*** Opening of SUPPLIED DATA ***
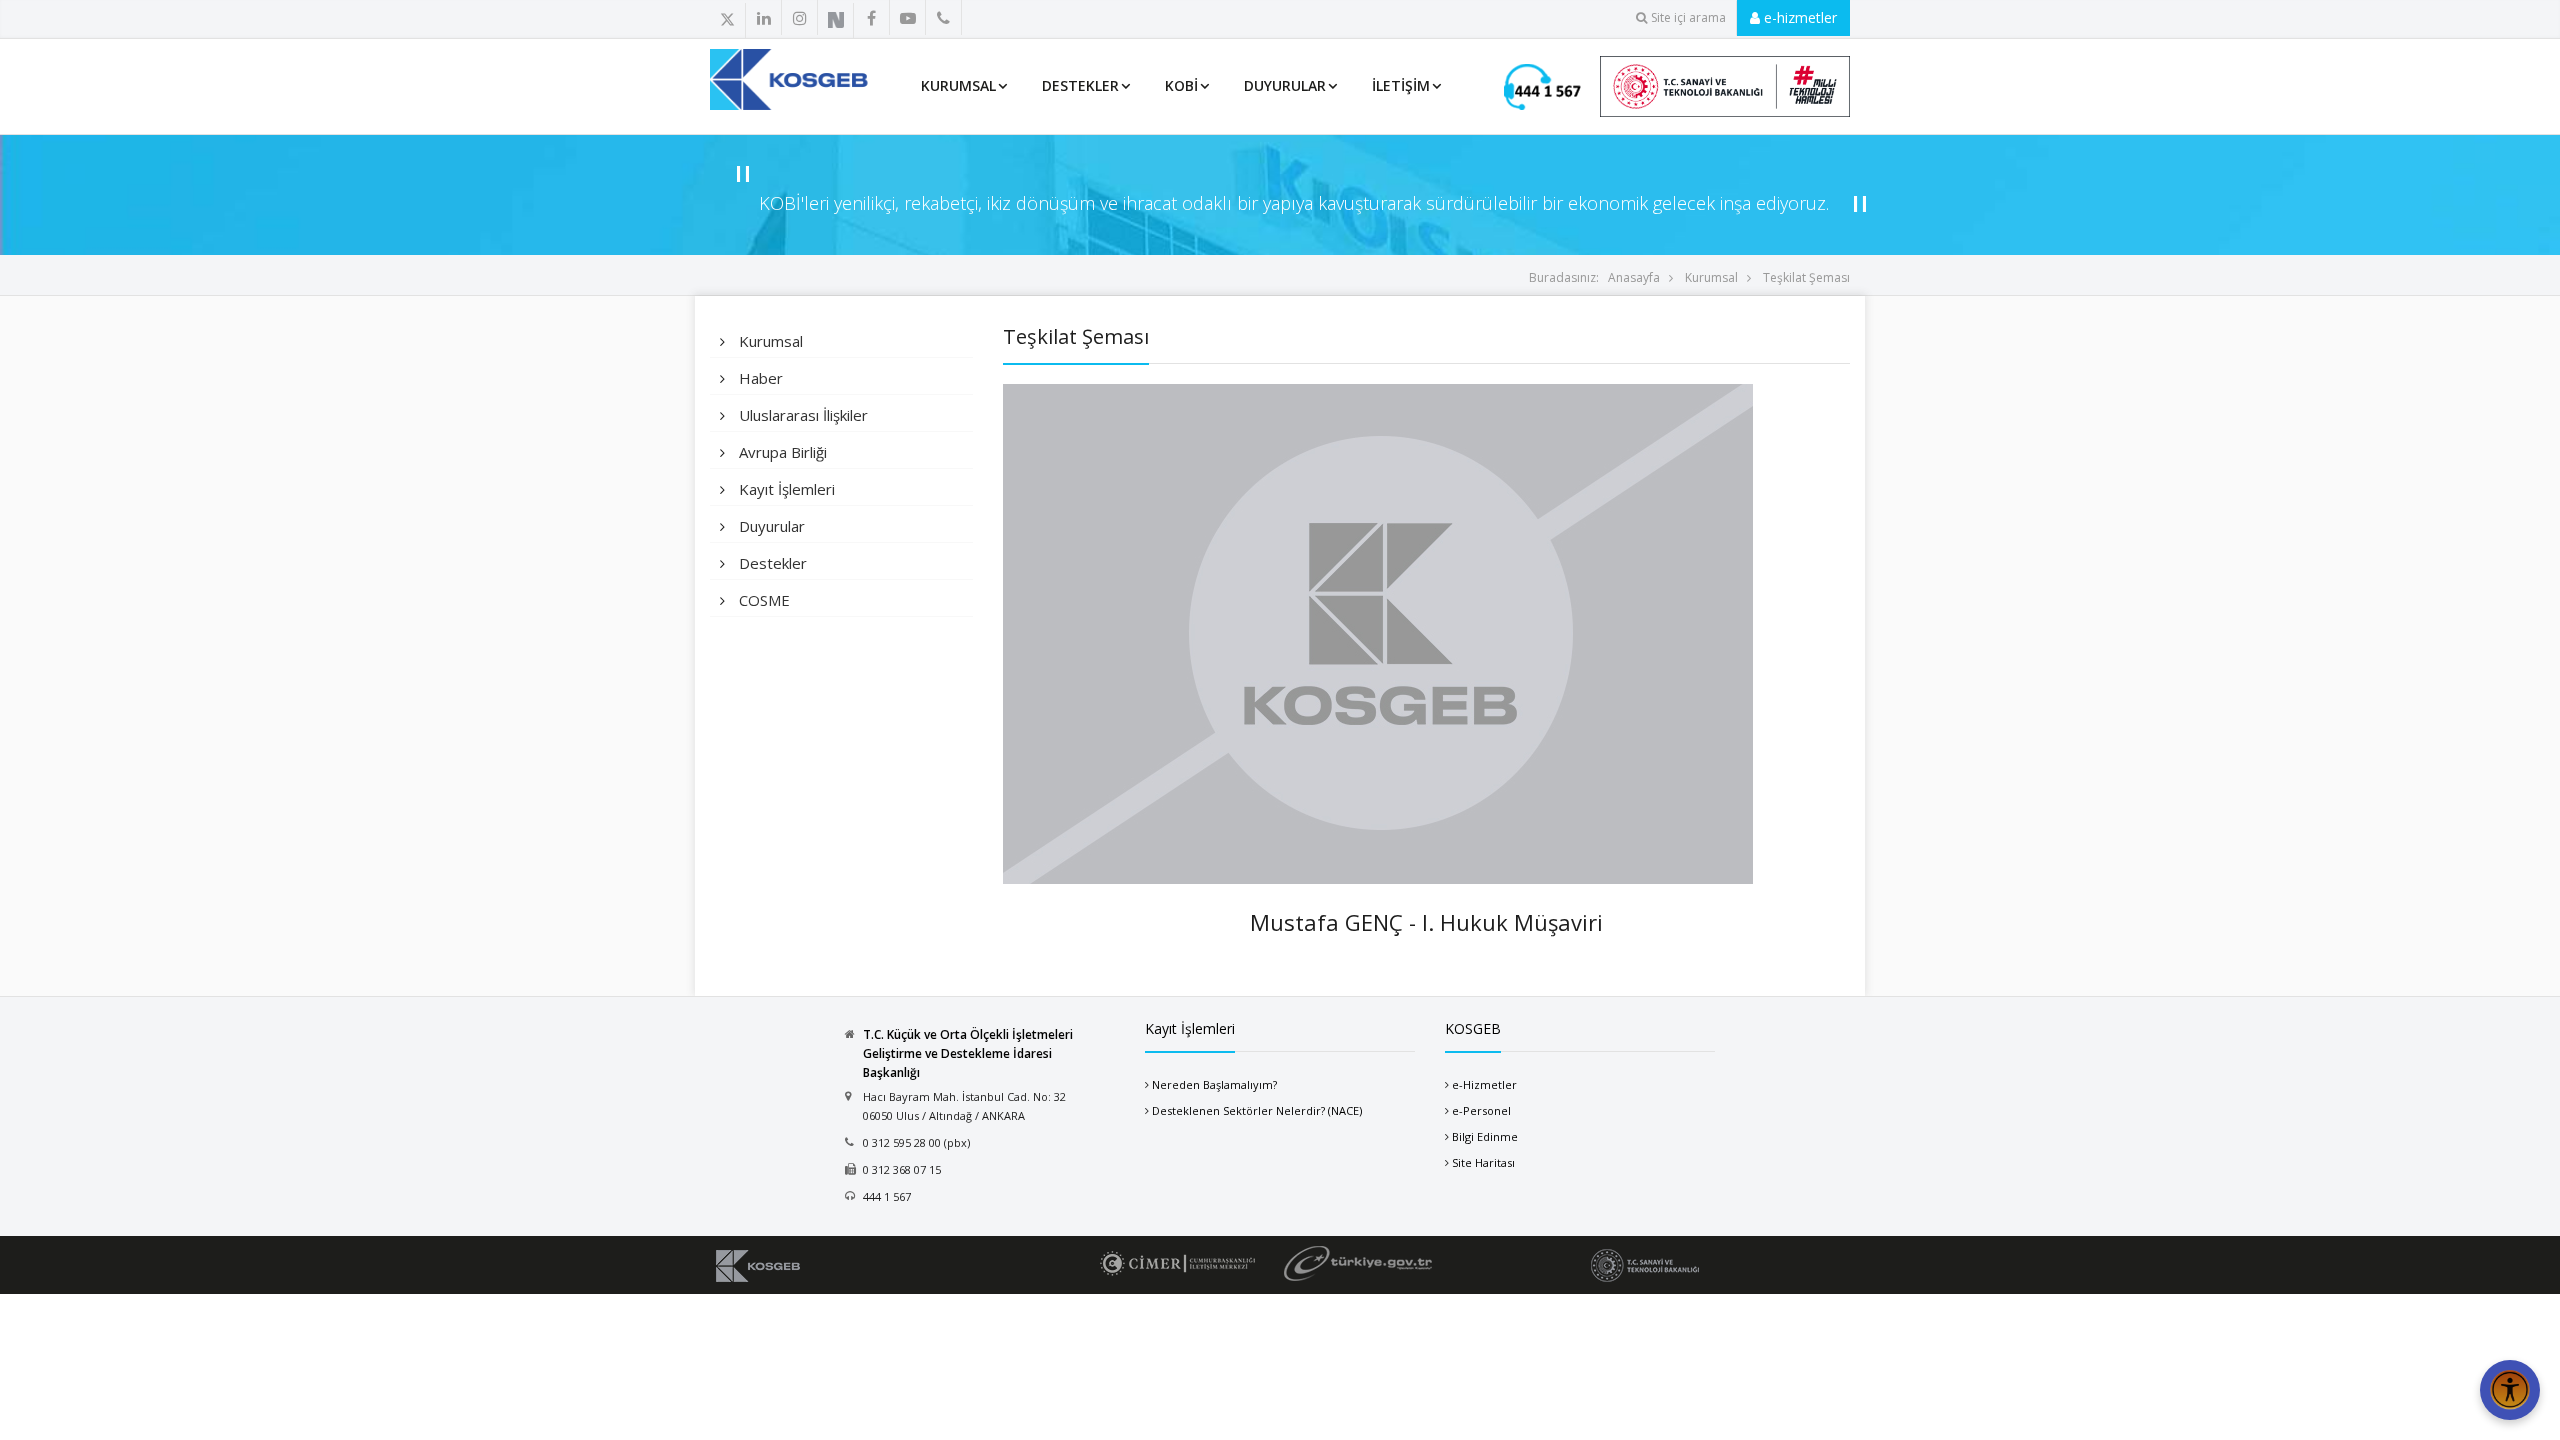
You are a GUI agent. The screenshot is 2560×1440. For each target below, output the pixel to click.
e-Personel (1481, 1110)
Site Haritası (1483, 1162)
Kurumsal (1711, 277)
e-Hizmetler (1484, 1084)
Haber (759, 378)
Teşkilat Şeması (1806, 277)
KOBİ (1181, 85)
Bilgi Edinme (1485, 1136)
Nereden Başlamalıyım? (1214, 1084)
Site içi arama (1688, 17)
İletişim (1401, 85)
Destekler (1080, 85)
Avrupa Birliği (781, 452)
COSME (762, 600)
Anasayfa (1634, 277)
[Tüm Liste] (987, 19)
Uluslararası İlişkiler (801, 415)
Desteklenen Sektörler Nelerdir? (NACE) (1257, 1110)
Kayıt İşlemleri (785, 489)
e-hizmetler (1798, 17)
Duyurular (1285, 85)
*** Close of SUPPLIED DATA ***
*EXERCISE*. In the entries, find the line containing "İletişim (1401, 85)" and output it and all remaining lines exactly.

*RESPONSE FOR THIS EXERCISE*.
İletişim (1401, 85)
Destekler (1080, 85)
Avrupa Birliği (781, 452)
COSME (762, 600)
Anasayfa (1634, 277)
[Tüm Liste] (987, 19)
Uluslararası İlişkiler (801, 415)
Desteklenen Sektörler Nelerdir? (NACE) (1257, 1110)
Kayıt İşlemleri (785, 489)
e-hizmetler (1798, 17)
Duyurular (1285, 85)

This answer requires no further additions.